Delegados

21 enero, 2007

La democracia es el menos malo de los sistemas políticos, se dice. Su bondad radica en que en el momento de designar al encargado de la gestión todos los afectados ejercen su influencia, y su limitación en que, una vez designado, los afectados apenas la tienen (únicamente la duración del ciclo de gobierno y la amenaza de decidir en otro sentido). Se admite pues que las democracias más perfectas son las que incrementan las ocasiones en las que los afectados deciden, como la democracia directa Suiza, y la razón de no extender la práctica es precisamente el pragmatismo, la dificultad logística y económica asociada a la movilización. La situación en las empresas, sociedades anónimas, es similar, aunque condicionada por la propiedad social. Los accionistas designan a un consejero delegado y confían en que con los estímulos adecuados éste se conduzca pensando en aquéllos. Si no es así, siempre está la posibilidad -complicada a veces- de remover al consejero y seleccionar a otro. En las empresas la dificultad de convocar efectivamente a los accionistas reduce a un año normalmente -en lugar de los 4 de los cambios políticos- la frecuencia de la toma de decisiones colegiadas, y aún así éstas suelen ser de un nivel extraordinariamente superficial.
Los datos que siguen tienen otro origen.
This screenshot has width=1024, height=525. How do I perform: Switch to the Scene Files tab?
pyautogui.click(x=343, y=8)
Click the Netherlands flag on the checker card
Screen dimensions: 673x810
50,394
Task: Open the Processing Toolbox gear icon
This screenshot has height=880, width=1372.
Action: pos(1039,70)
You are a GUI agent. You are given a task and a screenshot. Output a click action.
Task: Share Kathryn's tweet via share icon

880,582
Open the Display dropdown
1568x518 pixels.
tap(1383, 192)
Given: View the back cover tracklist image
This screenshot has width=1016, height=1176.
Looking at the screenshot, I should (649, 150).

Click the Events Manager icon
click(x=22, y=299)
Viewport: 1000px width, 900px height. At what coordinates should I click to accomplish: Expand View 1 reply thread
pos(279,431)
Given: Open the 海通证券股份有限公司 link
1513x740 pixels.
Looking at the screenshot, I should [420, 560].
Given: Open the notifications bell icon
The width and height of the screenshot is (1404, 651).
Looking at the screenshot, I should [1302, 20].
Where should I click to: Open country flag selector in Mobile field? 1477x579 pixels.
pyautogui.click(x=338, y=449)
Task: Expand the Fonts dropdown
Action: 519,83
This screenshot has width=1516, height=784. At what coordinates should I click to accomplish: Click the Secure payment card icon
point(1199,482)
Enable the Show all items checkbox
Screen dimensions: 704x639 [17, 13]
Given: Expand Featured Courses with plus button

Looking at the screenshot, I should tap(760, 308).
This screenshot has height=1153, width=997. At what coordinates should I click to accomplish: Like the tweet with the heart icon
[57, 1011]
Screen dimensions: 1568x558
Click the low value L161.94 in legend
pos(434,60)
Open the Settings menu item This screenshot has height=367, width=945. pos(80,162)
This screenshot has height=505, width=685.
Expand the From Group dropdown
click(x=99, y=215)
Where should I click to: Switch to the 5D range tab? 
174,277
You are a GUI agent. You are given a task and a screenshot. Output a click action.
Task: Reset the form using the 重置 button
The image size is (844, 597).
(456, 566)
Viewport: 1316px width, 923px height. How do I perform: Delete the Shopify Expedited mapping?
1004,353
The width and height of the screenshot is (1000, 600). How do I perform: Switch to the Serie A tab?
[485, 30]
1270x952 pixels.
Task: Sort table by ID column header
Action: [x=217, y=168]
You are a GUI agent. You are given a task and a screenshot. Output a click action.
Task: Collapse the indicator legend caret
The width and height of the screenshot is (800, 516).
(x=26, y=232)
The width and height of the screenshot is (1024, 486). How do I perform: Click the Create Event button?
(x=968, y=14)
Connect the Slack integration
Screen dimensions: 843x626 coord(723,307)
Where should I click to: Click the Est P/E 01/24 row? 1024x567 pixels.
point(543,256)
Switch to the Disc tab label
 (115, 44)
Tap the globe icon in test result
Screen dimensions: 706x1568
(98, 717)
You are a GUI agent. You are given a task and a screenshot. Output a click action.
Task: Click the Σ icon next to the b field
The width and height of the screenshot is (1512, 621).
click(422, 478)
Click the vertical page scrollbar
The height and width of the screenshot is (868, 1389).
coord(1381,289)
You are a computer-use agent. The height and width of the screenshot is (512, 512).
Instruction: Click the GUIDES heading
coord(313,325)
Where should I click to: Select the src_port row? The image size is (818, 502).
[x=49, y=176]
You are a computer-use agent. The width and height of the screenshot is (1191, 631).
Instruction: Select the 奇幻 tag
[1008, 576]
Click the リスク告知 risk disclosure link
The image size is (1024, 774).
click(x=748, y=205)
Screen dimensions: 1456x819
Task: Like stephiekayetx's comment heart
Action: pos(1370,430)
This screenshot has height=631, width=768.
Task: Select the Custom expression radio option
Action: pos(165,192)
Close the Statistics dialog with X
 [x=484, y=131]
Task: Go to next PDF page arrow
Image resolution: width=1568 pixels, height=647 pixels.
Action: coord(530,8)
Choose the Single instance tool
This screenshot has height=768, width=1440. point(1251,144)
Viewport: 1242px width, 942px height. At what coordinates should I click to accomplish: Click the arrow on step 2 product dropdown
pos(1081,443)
La cuestión es, ¿es simplemente una dificultad técnica y de medios, logística y de costes, lo que reconocidamente limita los sistemas de gobierno de naciones y empresas? Si es así, ¿por qué los avances tecnológicos no han implicado cambios sustanciales en las formas en décadas? ¿No sería posible hoy, gracias a la velocidad y economía con la que la información se transmite, contactar a los afectados por un problema de gobierno, social o empresarial, y requerirles la información? ¿no es suficiente un teléfono móvil, dispositivo omnipresente en la sociedad, para informar al destinatario y recoger su parecer sobre una cuestión gerencial? En USA un accionista de Yahoo!, con menos de 1.000 acciones está reuniendo, gracias a la conectividad actual y a la consciencia de la red social, representación para remover ni más ni menos que al CEO de la empresa (y lo hace simplemente por una cuestión de discrepancia estratégica, no por abusos de la dirección) ¿No estamos hoy al menos lo suficientemente cerca de contar con los medios necesarios para hacer efectiva esta democracia en tiempo real como para que algunos gobiernos, analistas estuviesen sopesando su aplicabilidad? Y si no es así, y si nos parecen tan llevaderas las limitaciones del sistema actual, cuando tenemos al alcance de nuestra mano su mitigación, ¿qué otras fuerzas se imponen? ¿piensa la clase dirigente que los gobernados no estarían a la altura?